In the Argentine society of the 1930s, the formation of the urban middle sector and working-classes coincided with the progressive perception of the world of labor as a sphere alienated and foreign to culture. The incorporation of technology transformed labor processes creating a new occupational structure, and changing the social relationships at workplace. The main purpose of this dissertation is to analyze how the antagonistic character of the relationship between work and culture played an ideological and political role in the formation of class and gender identities, and how this was represented in the narrative written between 1930 and 2003.

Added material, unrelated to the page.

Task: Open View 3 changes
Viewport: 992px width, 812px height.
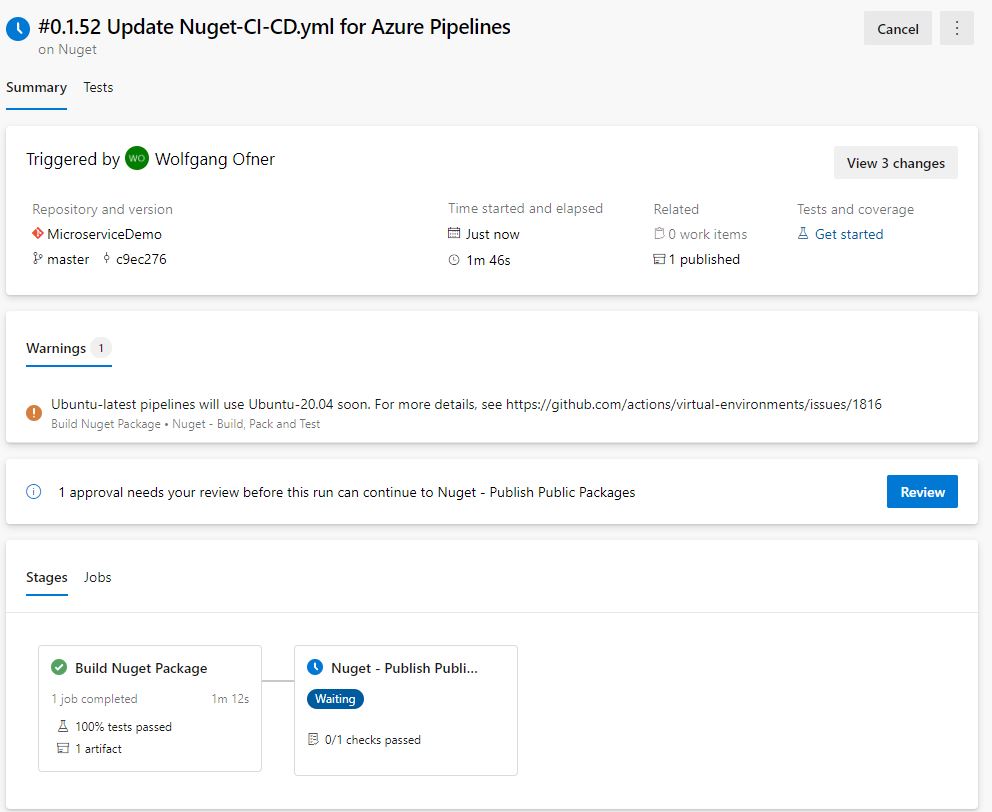Action: point(895,163)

The negative assessment of working time is refracted throughout many of the realist texts written during this period. This study explores and looks to explain the relationship between literature, culture, and labor throughout three specific moments of interconnection between the literary, the cultural, and the social fields. On the basis of sociopolitical facts of Argentine history, this dissertation’s chapters deal with the first period of industrialization and the Depression (1930–1945); the rise of Peronismo (1945–1976); and the effects of the last military dictatorship (1976–1983) and its aftermath, with the change in the productivity paradigm (1980 to the present). For these three periods the corpus analyzed is constituted by works such as the novels Los siete locos (1929) and Los lanzallamas (1931) by Roberto Arlt, El precio (1957) by Andrés Rivera, En otro orden de cosas (1998) by Rodolfo Fogwill, and Boca de lobo (2000) by Sergio Chejfec, the short stories “Cabecita Negra” (1961) by Germán Rozenmacher, “El fiord” (1969) and “El niño proletario” (1973) by Osvaldo Lamborghini, the film Mundo Grúa (1999) by Pablo Trapero, and the documentary La huelga de los locos (2002) by Mariana Arruti.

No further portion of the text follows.